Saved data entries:
•••

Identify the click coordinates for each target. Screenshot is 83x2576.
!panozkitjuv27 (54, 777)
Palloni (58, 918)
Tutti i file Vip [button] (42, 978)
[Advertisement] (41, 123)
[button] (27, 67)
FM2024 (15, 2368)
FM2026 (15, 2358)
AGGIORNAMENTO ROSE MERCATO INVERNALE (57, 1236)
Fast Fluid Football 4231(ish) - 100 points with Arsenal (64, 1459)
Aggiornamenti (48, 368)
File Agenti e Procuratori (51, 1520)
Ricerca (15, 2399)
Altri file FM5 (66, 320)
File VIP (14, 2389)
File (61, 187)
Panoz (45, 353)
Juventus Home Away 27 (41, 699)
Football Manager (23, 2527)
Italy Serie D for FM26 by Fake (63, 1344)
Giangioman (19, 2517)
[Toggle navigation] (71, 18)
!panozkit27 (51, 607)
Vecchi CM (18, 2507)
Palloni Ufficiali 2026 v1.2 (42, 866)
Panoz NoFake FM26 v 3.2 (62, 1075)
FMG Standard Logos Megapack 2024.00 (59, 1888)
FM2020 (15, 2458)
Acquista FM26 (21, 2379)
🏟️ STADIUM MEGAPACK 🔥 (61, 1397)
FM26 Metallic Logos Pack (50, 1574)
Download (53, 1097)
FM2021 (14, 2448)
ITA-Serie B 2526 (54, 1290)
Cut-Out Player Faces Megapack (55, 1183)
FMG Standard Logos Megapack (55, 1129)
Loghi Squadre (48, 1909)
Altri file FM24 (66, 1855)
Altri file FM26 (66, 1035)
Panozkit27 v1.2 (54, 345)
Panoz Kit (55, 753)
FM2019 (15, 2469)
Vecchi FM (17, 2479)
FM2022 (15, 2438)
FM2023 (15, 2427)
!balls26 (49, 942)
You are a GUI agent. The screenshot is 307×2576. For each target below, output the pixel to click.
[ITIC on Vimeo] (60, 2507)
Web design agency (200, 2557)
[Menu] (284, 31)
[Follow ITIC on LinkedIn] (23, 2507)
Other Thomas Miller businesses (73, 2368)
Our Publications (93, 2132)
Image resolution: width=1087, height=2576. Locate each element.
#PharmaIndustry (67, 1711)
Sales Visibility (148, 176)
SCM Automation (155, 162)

•••

Each entry is to be given again, exactly as it stands.

Expected answer:
Identify the click coordinates for each target. Screenshot is 83x2576.
!panozkitjuv27 (54, 777)
Palloni (58, 918)
Tutti i file Vip [button] (42, 978)
[Advertisement] (41, 123)
[button] (27, 67)
FM2024 (15, 2368)
FM2026 (15, 2358)
AGGIORNAMENTO ROSE MERCATO INVERNALE (57, 1236)
Fast Fluid Football 4231(ish) - 100 points with Arsenal (64, 1459)
Aggiornamenti (48, 368)
File Agenti e Procuratori (51, 1520)
Ricerca (15, 2399)
Altri file FM5 (66, 320)
File VIP (14, 2389)
File (61, 187)
Panoz (45, 353)
Juventus Home Away 27 (41, 699)
Football Manager (23, 2527)
Italy Serie D for FM26 by Fake (63, 1344)
Giangioman (19, 2517)
[Toggle navigation] (71, 18)
!panozkit27 (51, 607)
Vecchi CM (18, 2507)
Palloni Ufficiali 2026 v1.2 (42, 866)
Panoz NoFake FM26 v 3.2 (62, 1075)
FMG Standard Logos Megapack 2024.00 (59, 1888)
FM2020 (15, 2458)
Acquista FM26 (21, 2379)
🏟️ STADIUM MEGAPACK 🔥 (61, 1397)
FM26 Metallic Logos Pack (50, 1574)
Download (53, 1097)
FM2021 (14, 2448)
ITA-Serie B 2526 (54, 1290)
Cut-Out Player Faces Megapack (55, 1183)
FMG Standard Logos Megapack (55, 1129)
Loghi Squadre (48, 1909)
Altri file FM24 (66, 1855)
Altri file FM26 (66, 1035)
Panozkit27 v1.2 (54, 345)
Panoz Kit (55, 753)
FM2019 (15, 2469)
Vecchi FM (17, 2479)
FM2022 (15, 2438)
FM2023 (15, 2427)
!balls26 (49, 942)
You are a GUI agent. The screenshot is 307×2576. For each target below, output the pixel to click.
[ITIC on Vimeo] (60, 2507)
Web design agency (200, 2557)
[Menu] (284, 31)
[Follow ITIC on LinkedIn] (23, 2507)
Other Thomas Miller businesses (73, 2368)
Our Publications (93, 2132)
Image resolution: width=1087, height=2576. Locate each element.
#PharmaIndustry (67, 1711)
Sales Visibility (148, 176)
SCM Automation (155, 162)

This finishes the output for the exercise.